When a director has been found guilty of mismanagement verging on fraud, one of the remedies that the courts can impose is disqualification as a director. But what does this actually mean?
A disqualified director has to abide to the following restrictions:
- While the order or undertaking is in force, it stops a person acting as if they were a director. Accordingly, you cannot avoid the order, or undertaking by simply changing the job description.
- The order or undertaking also means that you must not get other people to manage a company under your instructions. If you do, those people may also be prosecuted for assisting you in contravening the order or undertaking.
What a disqualified director can’t do…
The order or undertaking does not stop you having a job with a company, but unless you have court permission it does stop you:
- Acting as a director of a company
- Taking part, directly or indirectly, in the promotion, formation or management of a company or limited liability partnership
- Being a receiver of a company’s property.

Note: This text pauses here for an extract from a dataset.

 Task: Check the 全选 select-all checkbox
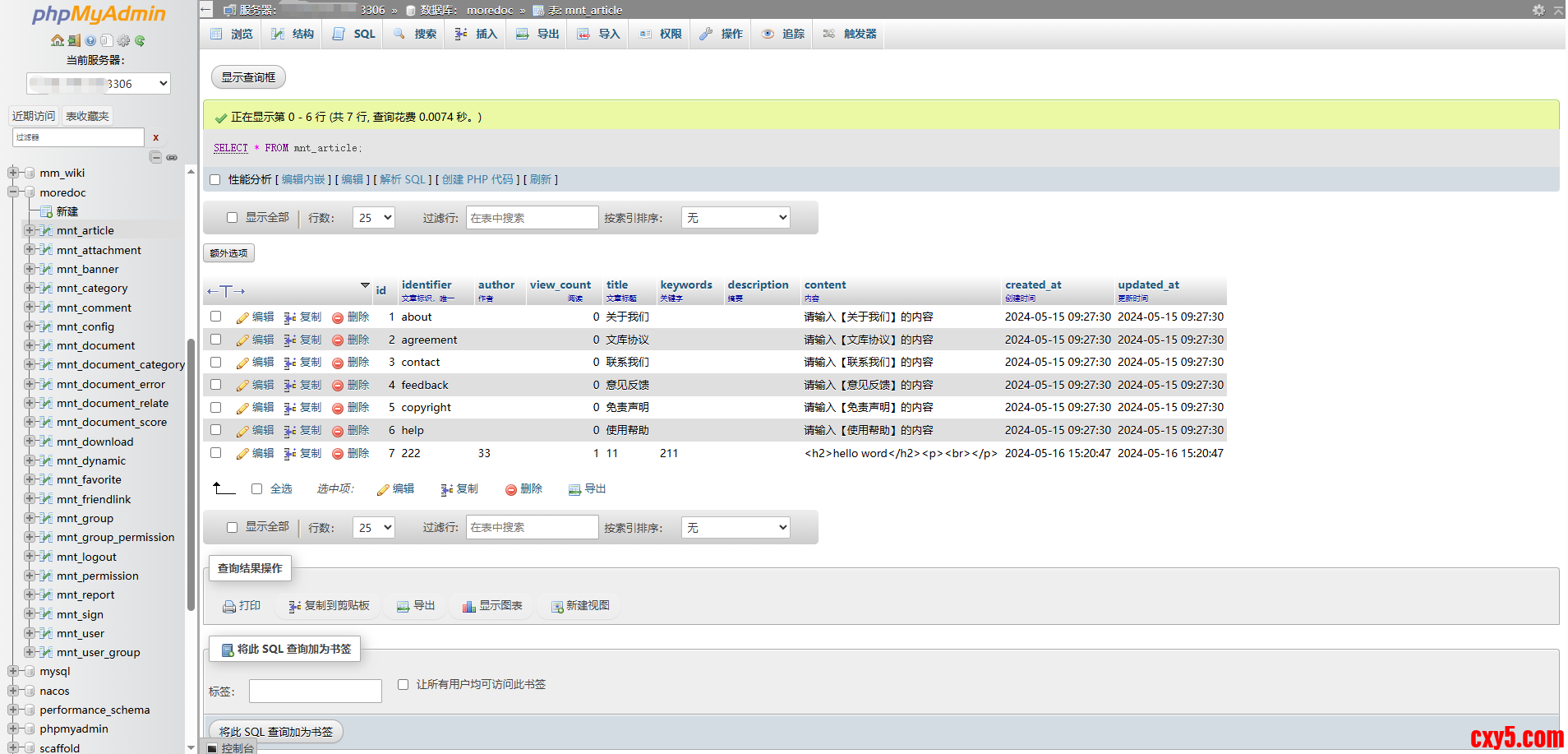click(x=256, y=488)
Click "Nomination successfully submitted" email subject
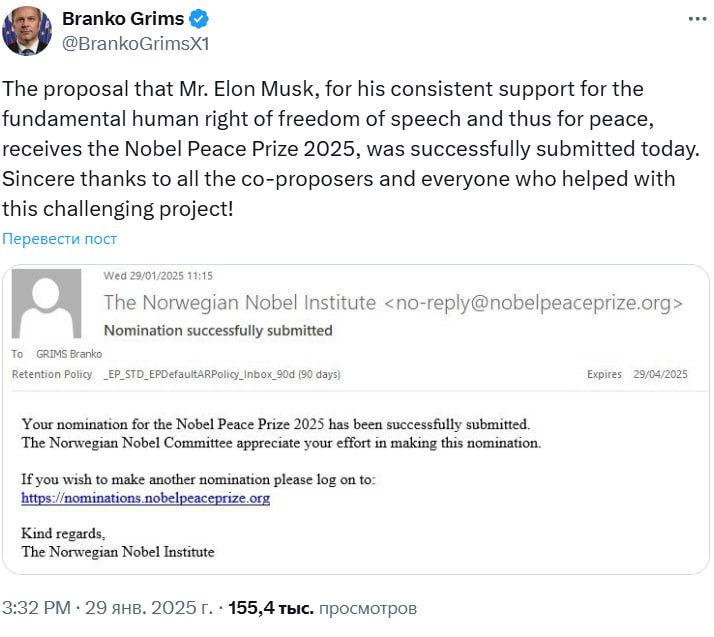 point(218,330)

You also cannot act as an insolvency practitioner.
In addition to companies, you must not do any of the prohibited acts in relation to the following organisations: Limited liability partnerships (LLPs), Building societies, Incorporated friendly societies, NHS foundation trusts, Open-ended investment companies, Registered societies and Charitable incorporated organisations.
A disqualification order will not stop you carrying on a business as a sole trader. You could also trade in a partnership, but not a Limited Liability Partnership (LLP).